One lawmaker is even more blunt. "There are no rules around here," says Rep. David Obey, D-Wis., ranking Democrat on the House Appropriations Committee. "There's nothing left of the congressional budget process." Here's a guide to some of the most often-used gimmicks:

  • Emergency Spending
    Budget laws are supposed to allow Congress to pay for one-time, unexpected emergencies outside the discretionary spending caps called for in the 1997 balanced budget deal. The problem is, there is no enforcement mechanism to make sure that the emergencies really are emergencies. Last year, Congress added some $20 billion in spending above the caps and defined all of the spending as emergency. Earlier this year, the House agreed to pay for the entire 2000 census as an emergency, leading one Democrat to joke that the Founding Fathers-who mandated the census in the constitution-must have caught Republican leaders by surprise. One House Republican aide was clear in the motivation behind that decision: If the census were not declared an emergency, House appropriators would have had to find some $4 billion in cuts elsewhere to pay for the census.
  • Directed Scoring
    Back in 1995, Republicans tried to insist that the Clinton administration submit a budget that would be certified as balanced by the Congressional Budget Office. The administration argued that a balanced budget certified by the Office of Management and Budget should have been good enough. Now, OMB appears good enough for Republicans-sometimes. Using "directed scoring," budgeteers are able to choose which office scores certain programs.
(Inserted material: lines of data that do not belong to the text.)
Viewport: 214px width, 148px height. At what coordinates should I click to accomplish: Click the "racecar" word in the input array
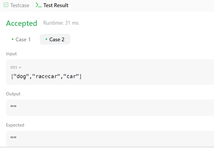pos(46,76)
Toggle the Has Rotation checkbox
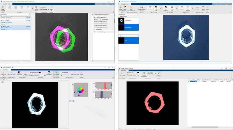Screen dimensions: 233x130 tap(94, 29)
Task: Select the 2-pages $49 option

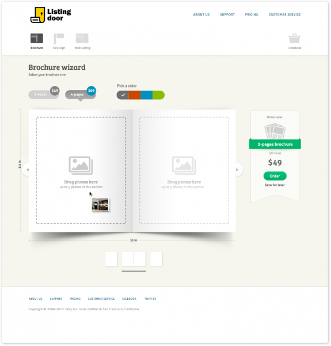Action: coord(44,93)
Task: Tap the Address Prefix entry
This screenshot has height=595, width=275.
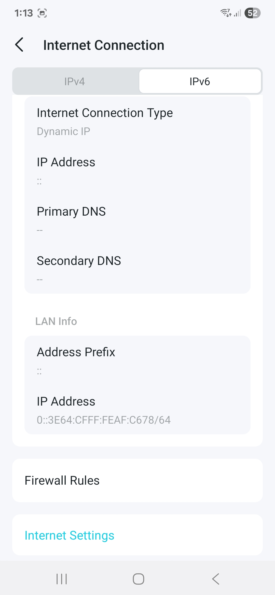Action: (76, 352)
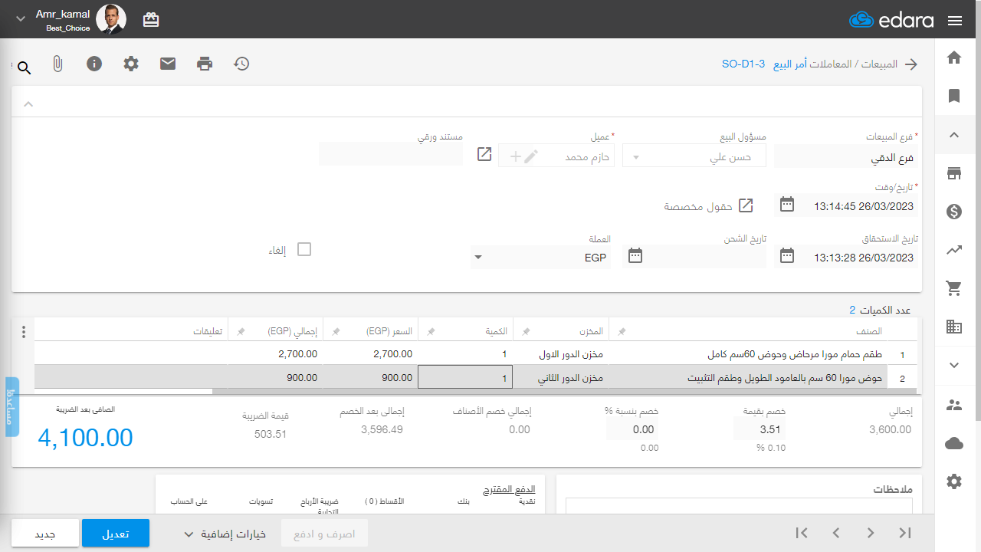This screenshot has width=981, height=552.
Task: Click the جديد new button
Action: click(45, 534)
This allows Congress to choose either CBO or OMB estimates-whichever office says the program costs the least. House Democrats charged earlier this year that Republicans used at least $14 billion of OMB scoring in determining the costs of programs. "They're using two sets of books, but they're not telling us which set of books they're using on what occasion," Obey charges, adding that, "One day it's the OMB. One day it's the CBO. One day it's the Wizard of Oz."
  • Low-Funding Programs
    A favorite of Presidents, Congress also is not immune from using this gimmick. For a few years, Republicans budgets attempted to slash spending for the Low-Income Home Energy Assistance program, but funding always was restored because a wide variety of northeast and midwest legislators were worried about how cold it might get during the winter. For years, administrations proposed cuts to the Impact Aid program, which helps compensate school districts for property tax funds lost because of federal land. The cuts never were approved because Rep. William Natcher, D-Ky., chaired the House Labor, Health and Human Services and Education Appropriations Subcommittee and Natcher's district included Fort Knox, a large piece of federal land.
  • Advanced Funding
    Advanced funding was popular in last year's omnibus spending bill, in which Congress simply used fiscal 2001 money to pay for fiscal 2000 programs. Since discretionary spending caps expire in 2002, Congress could simply advance-fund programs until the caps are no longer in effect. "This becomes the world's largest Ponzi scheme," Collender says.